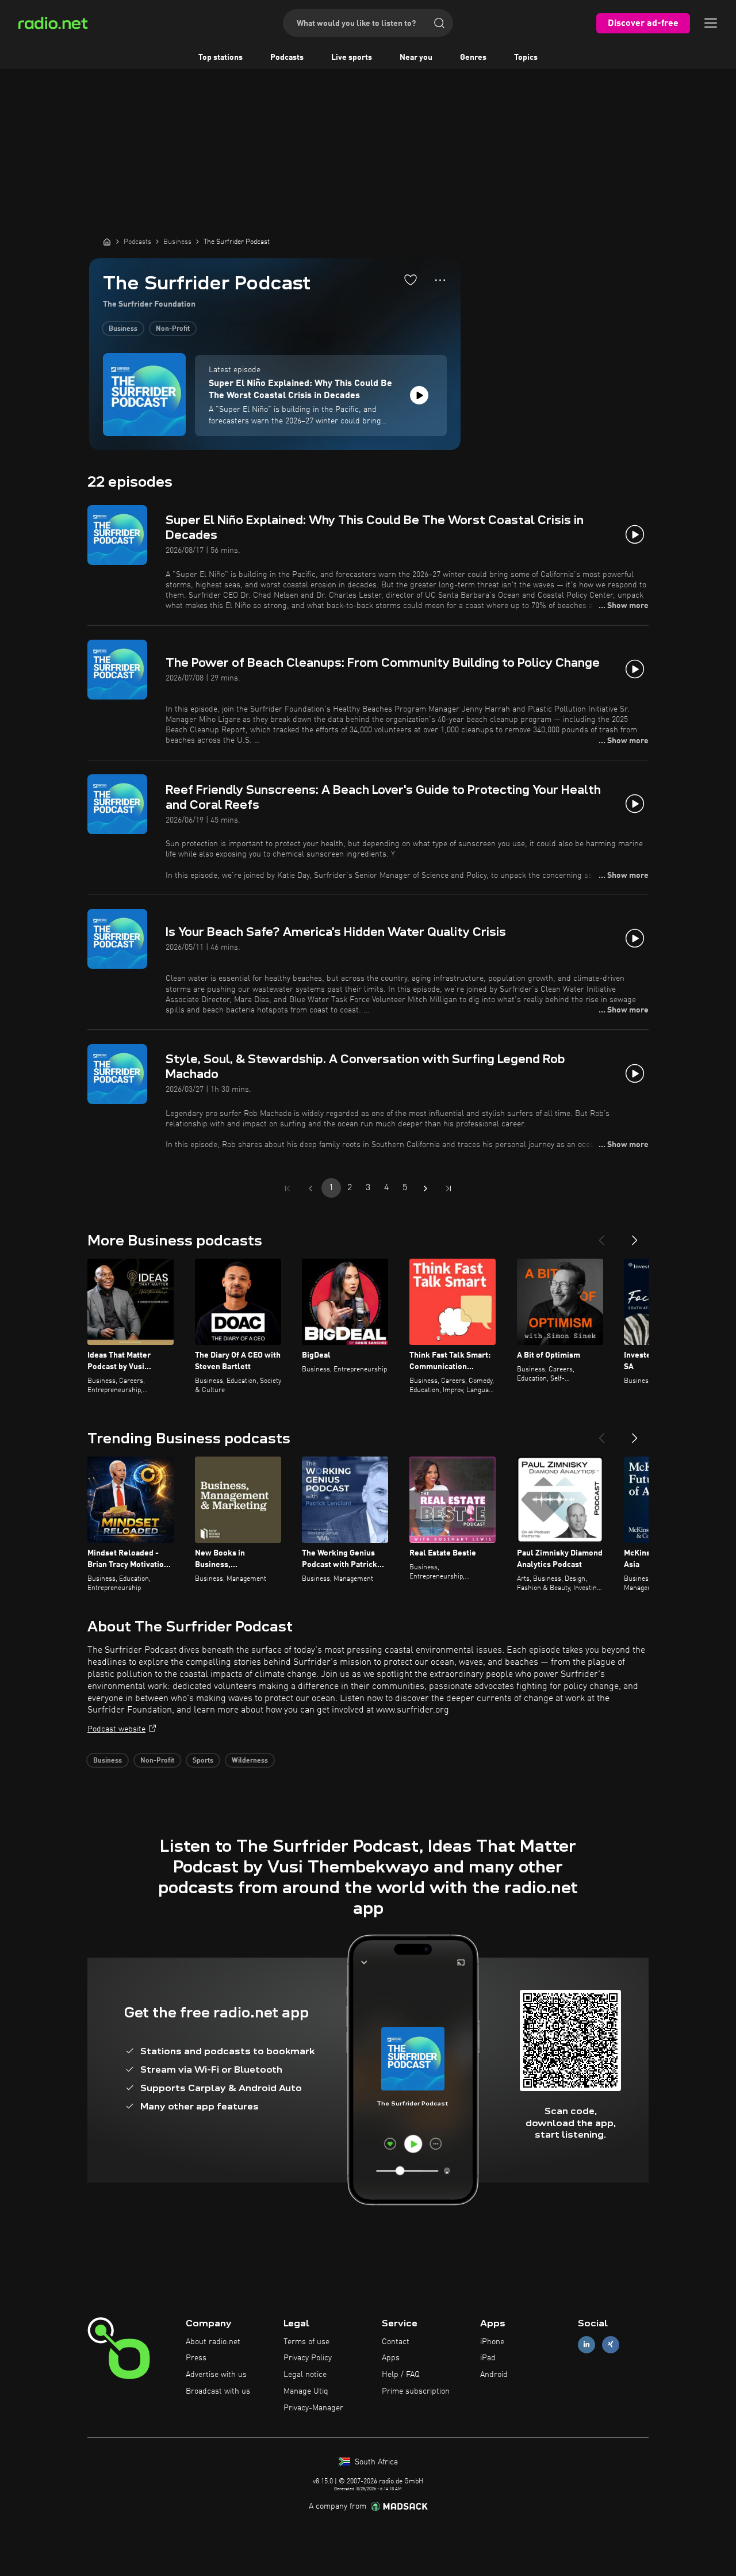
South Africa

━━━━━━━━

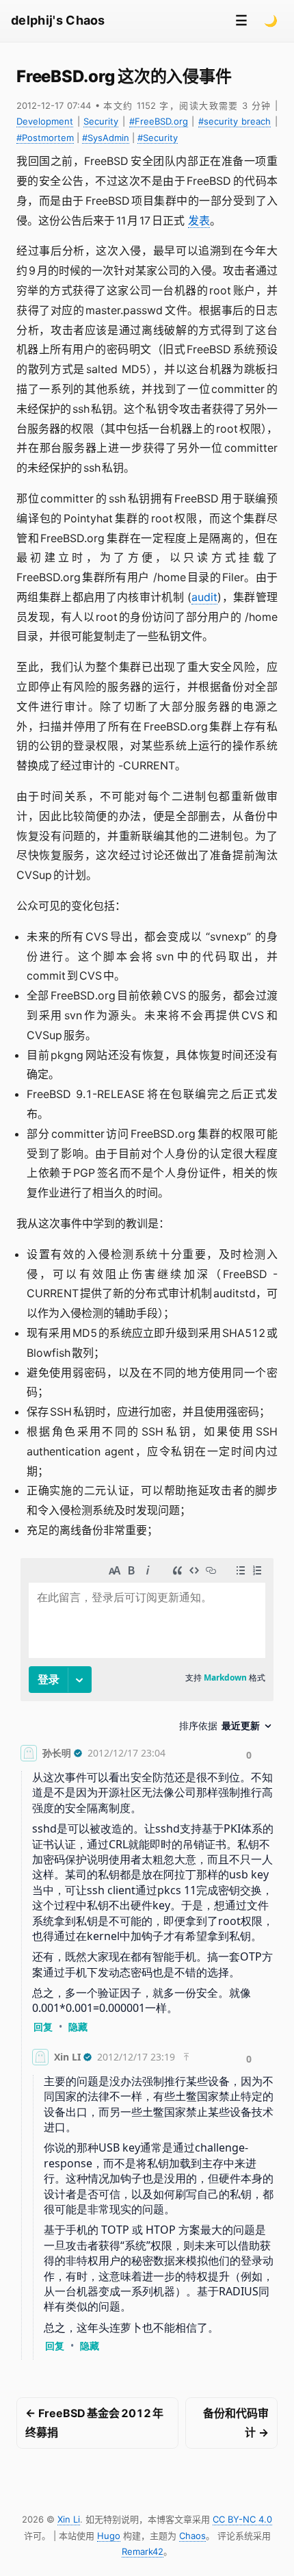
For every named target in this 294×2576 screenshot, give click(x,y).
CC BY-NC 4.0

━━━━━━━━

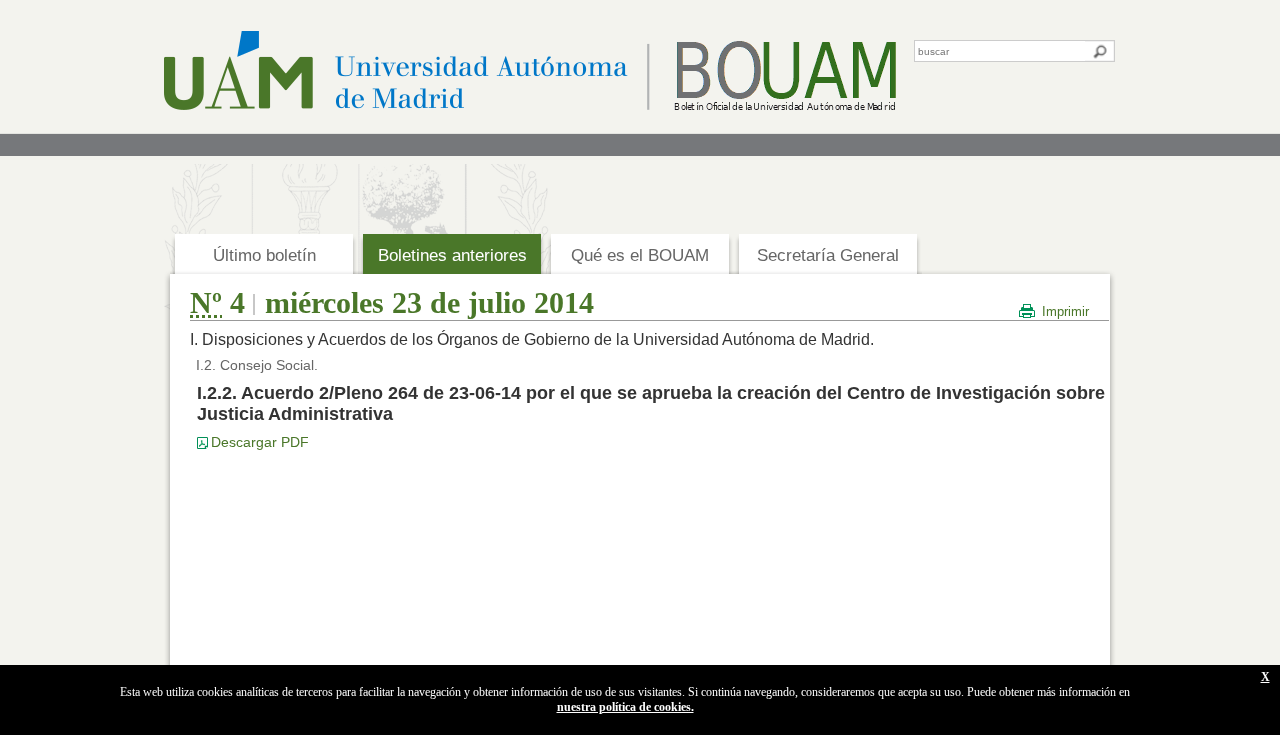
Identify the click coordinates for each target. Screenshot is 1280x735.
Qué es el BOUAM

━━━━━━━━

> [Assignment] In the records above, find the lines holding "target". Copy each one.

> [Reply to the exercise]
For every named target in this 294×2576 screenshot, give click(x,y).
Identify the click coordinates for each target. Screenshot is 1280x735.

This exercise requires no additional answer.